Between Nurture and No-Nonsense

I’ve written here several times about how I feel like finding balance is one of the keys for parenting and homeschooling for me.  I often feel like I’m trying to walk a tightrope line between structure and freedom, indulgence and strictness, and pushing and patience.  The place between these extremes is where I feel like great parenting and healthy kids comes from, even if I don’t always feel like my personal balance is just right.

Lately, I have felt a huge tug between being that nurturing, loving, understanding, cuddle up in my lap mother and being that “shut up and get over yourself” mother.  Both BalletBoy and Mushroom in the last few weeks have pushed me on this in various ways.

With BalletBoy, he has several times gotten himself high up without a clear way down and wanted me to do it for him (an impossible task when he’s over my head).  With Mushroom, as always, it’s schoolwork where he finds himself overwhelmed and on the ledge.

On the one hand, I want to be the patient, loving mother.  I want to be all attachment parenting, no judgments mama.  But sometimes, the more I give, the more they take and the less they actually get any better or make any progress.  It’s as if my helping them down, letting them out of it, easing off the pressure, actually makes them less secure and more upset.  Instead of feeding their confidence, every hug and patient word feeds their fears and anxieties.

So I find myself going the other direction.  I state calmly my support and then…  I ignore.  Or, sometimes, I give some harsh words.  Get yourself down.  Take a deep breath and get over it.  I’ll help you when you stop panicking and let me help.  Until then, I can’t even hear you!

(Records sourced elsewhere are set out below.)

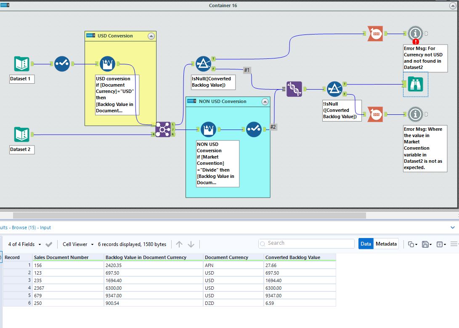Click the Select tool after Dataset 1
This screenshot has width=459, height=328.
tap(62, 63)
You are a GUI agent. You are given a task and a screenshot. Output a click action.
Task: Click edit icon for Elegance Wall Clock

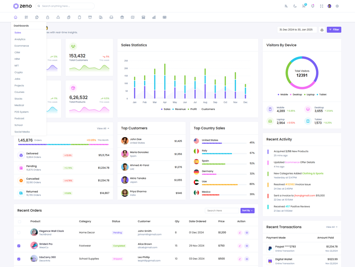click(x=240, y=233)

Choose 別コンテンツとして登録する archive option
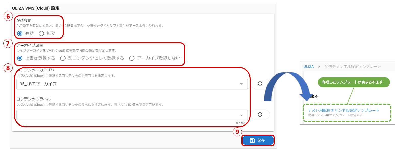coord(63,58)
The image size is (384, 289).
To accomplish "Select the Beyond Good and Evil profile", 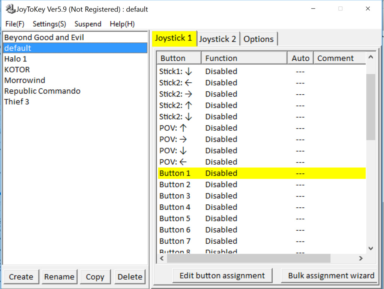I will (x=44, y=37).
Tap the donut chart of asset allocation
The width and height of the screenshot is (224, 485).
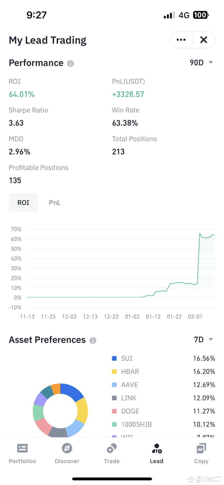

Sometimes it works right away and that’s so validating.  Sometimes, it takes forever.  Eons of my nasty ignoring for a child to calm down and come around.  And then I really wonder if the balance is off.  Where’s that sweet spot between nurture and no-nonsense where a child is both secure and independent and knows how loved he is?

4 thoughts on “Between Nurture and No-Nonsense

  1. I know exactly what you are talking about. MATH MELTDOWNS !!! When you find the “sweet spot” please let me know!

  2. I don’t think any parent has found that sweet spot. Each kid is SO different. My son needs words of praise and a long leash. My daughter needs constant hand-holding and snuggles but desperately needs me to be close by at all times for those moments when she gets herself into a predicament from which she can’t extract herself. And how can a parent be all things to all people? I think it’s impossible. We muddle through, do the best we can, and hope that at the end of the journey they’ll still talk to us. Fingers crossed.

  3. Thank you for your post. I have been at my wit’s end trying to find the sweet spot for my newly homeschooled 4th grader. I have tried and failed to make him excited and happy about learning more times than I can count. Yet I’m almost positive this is the best route for him. I’m certain that when the kids grow up and move out, I’ll be too drained and withered to do anything else except sit and read novels! Good luck to us all!

  4. I discovered a trick when my first kid was about eighteen months old; whenever I feel fed up to the teeth with everything I try to make it translate to the particular situation I’m in. Here’s the scenario: he fell down the (carpeted) stairs, a number of them, and landed on the bottom, unhurt but shaken up. While my first instinct was to screech “Are you OKAY????” and hyperventilate madly, for some reason I remembered something I read in a baby book: “if there is no obvious trauma, pretend that they meant to do it and approach the situation as if it was a cool and momentarily fascinating visual. Act casual.” So that’s what I did. I went up to him and said “Wow, you really slid down THAT staircase” and he picked himself up and laughed. Trauma over. My friend thought I was horribly callous, lol. But it worked: none of my kids act like operatic divas when they have a minor accident. Now, every time I’m in a playground (or shop) and I witness a parent wailing over a kid who has sustained very minor damage, I think how we parents often work way hard to exacerbate certain situations and how unhelpful we ultimately are, because instead of helping them extricate themselves from a situation, it’s as if we’re digging them deeper into it.

    So, that’s my (long-winded) way of saying that the sweet spot will come around eventually for you all. They just need to recreate the grooves on their LPs.